**Task directions:** Give the lines again exactly as they appear below, from the line with "At what coordinates should I click to accomplish: Focus" to the line with "listener rules preferences", both included, and only those lines. Leave every picture out.

**Data records:**

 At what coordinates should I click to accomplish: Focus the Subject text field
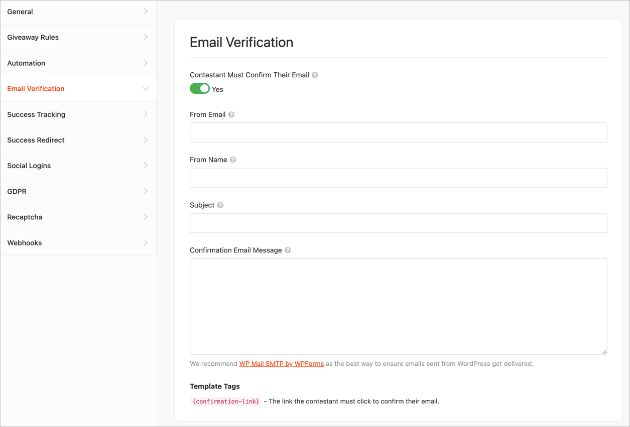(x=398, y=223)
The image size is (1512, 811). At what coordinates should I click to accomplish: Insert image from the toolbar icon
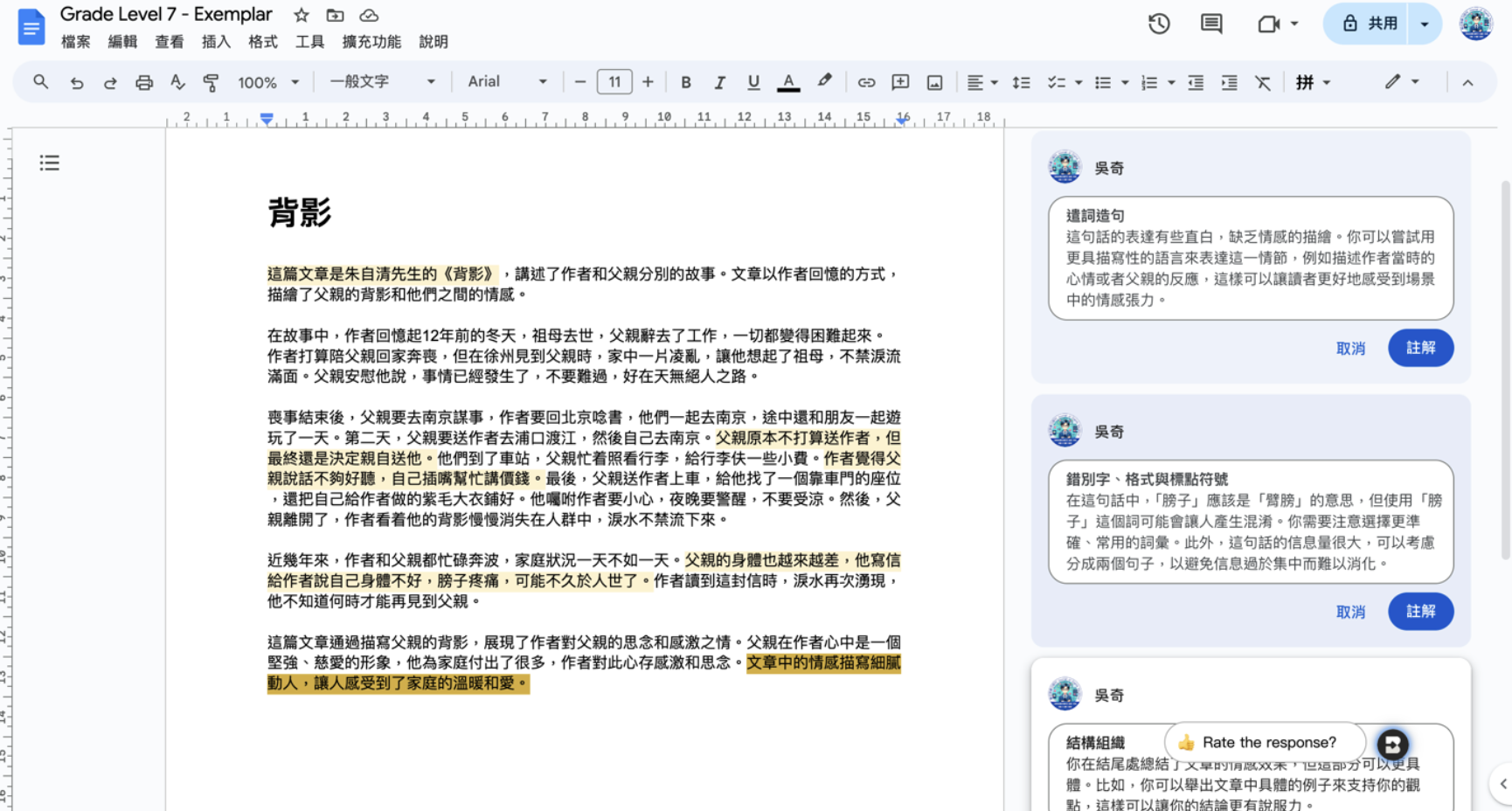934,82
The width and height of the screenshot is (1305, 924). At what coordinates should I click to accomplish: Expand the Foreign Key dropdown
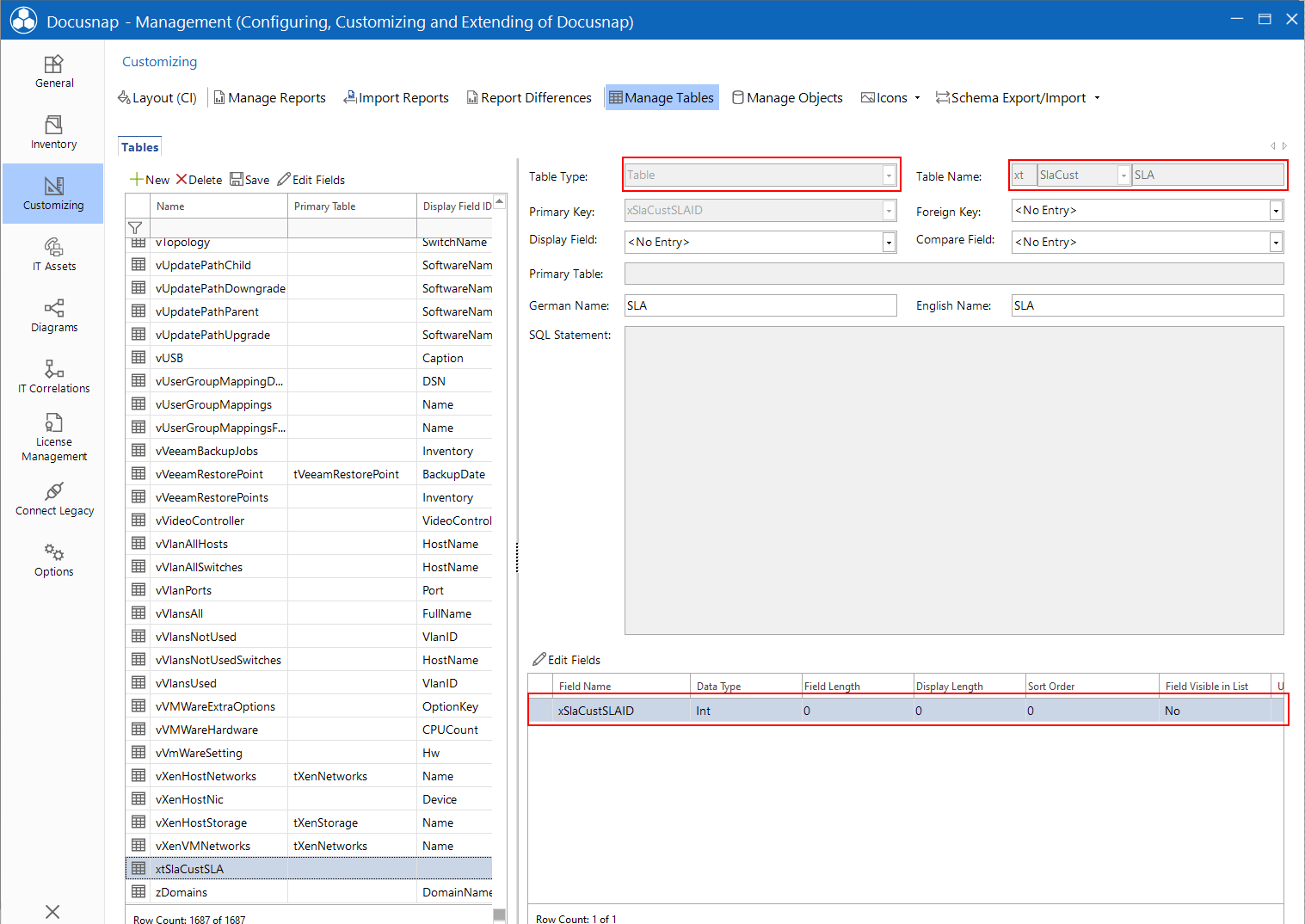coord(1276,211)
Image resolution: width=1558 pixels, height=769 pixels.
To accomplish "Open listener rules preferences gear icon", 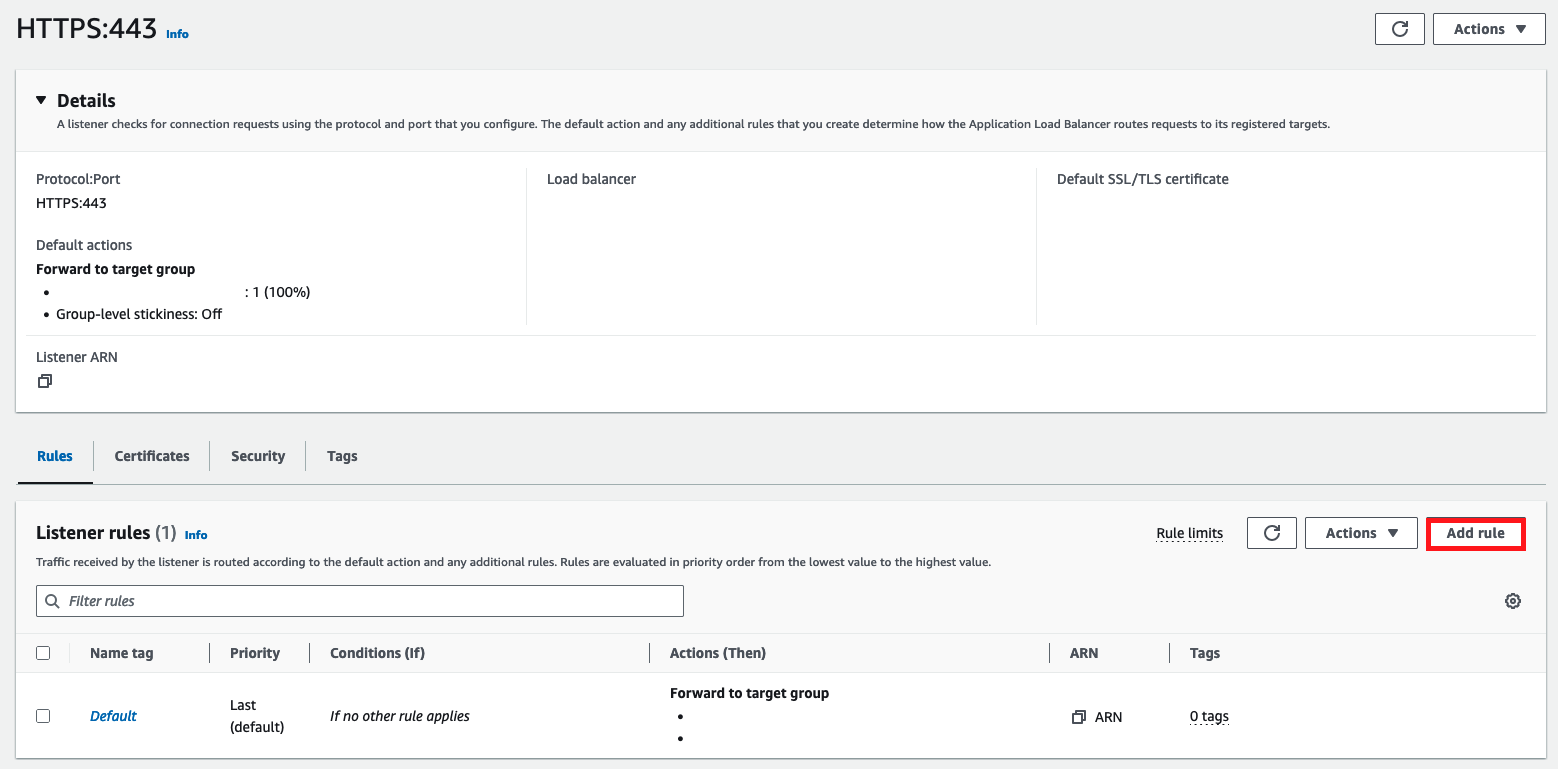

--

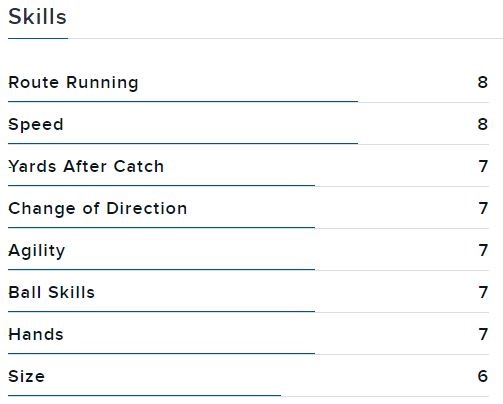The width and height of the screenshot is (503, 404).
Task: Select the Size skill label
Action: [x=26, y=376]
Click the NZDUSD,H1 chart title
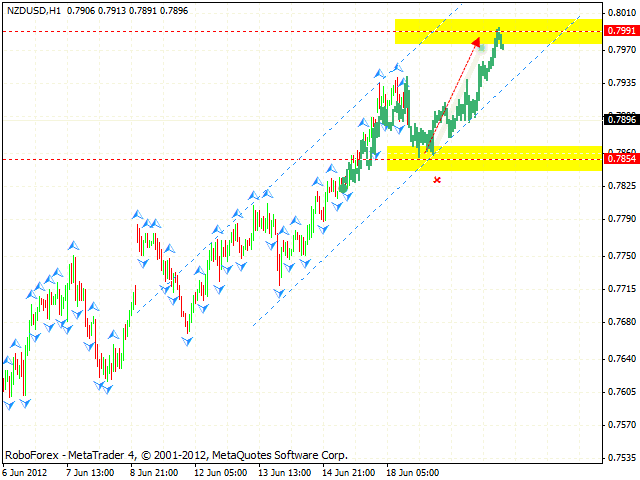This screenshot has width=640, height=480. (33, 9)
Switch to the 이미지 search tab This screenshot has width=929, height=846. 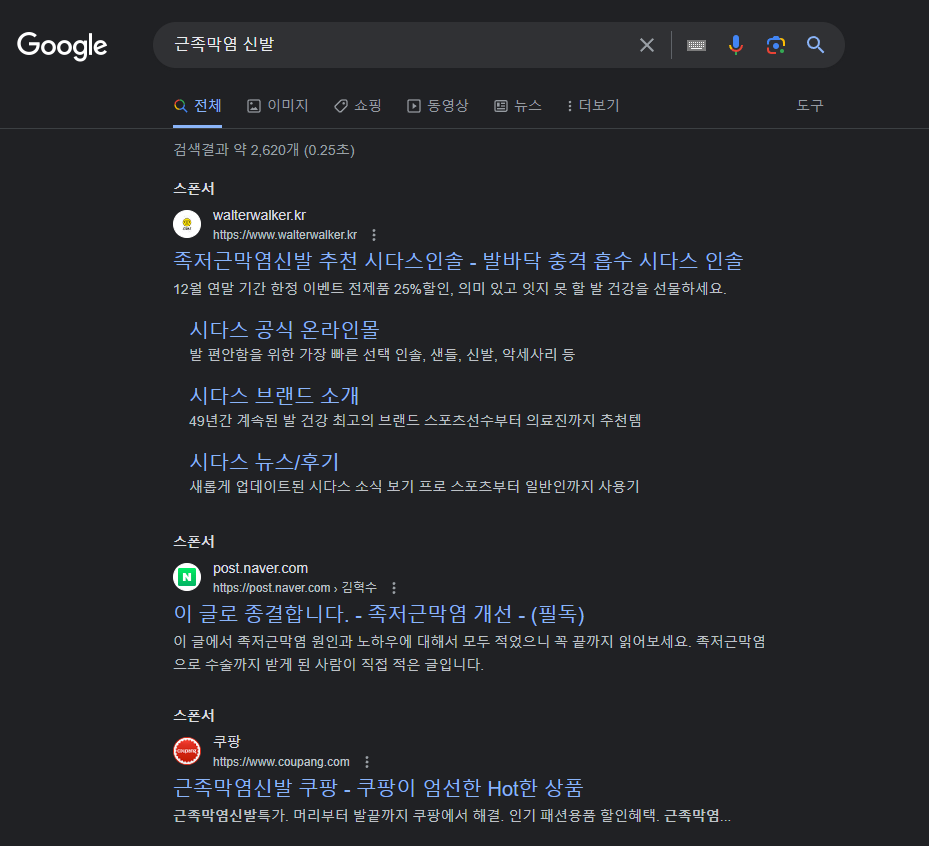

--

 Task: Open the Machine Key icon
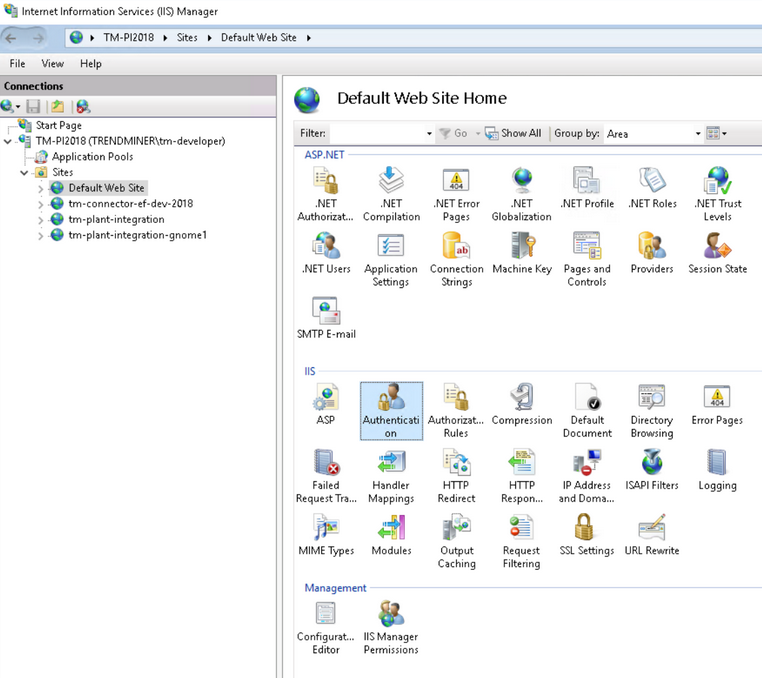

**Reply to the exercise:**
 At what coordinates should I click to accomplish: Focus the Subject text field
(x=398, y=223)
The image size is (1512, 811). At what coordinates should I click to accomplish: Insert image from the toolbar icon
934,82
The width and height of the screenshot is (1305, 924). At what coordinates should I click to accomplish: Expand the Foreign Key dropdown
coord(1276,211)
Image resolution: width=1558 pixels, height=769 pixels.
To accomplish "Open listener rules preferences gear icon", 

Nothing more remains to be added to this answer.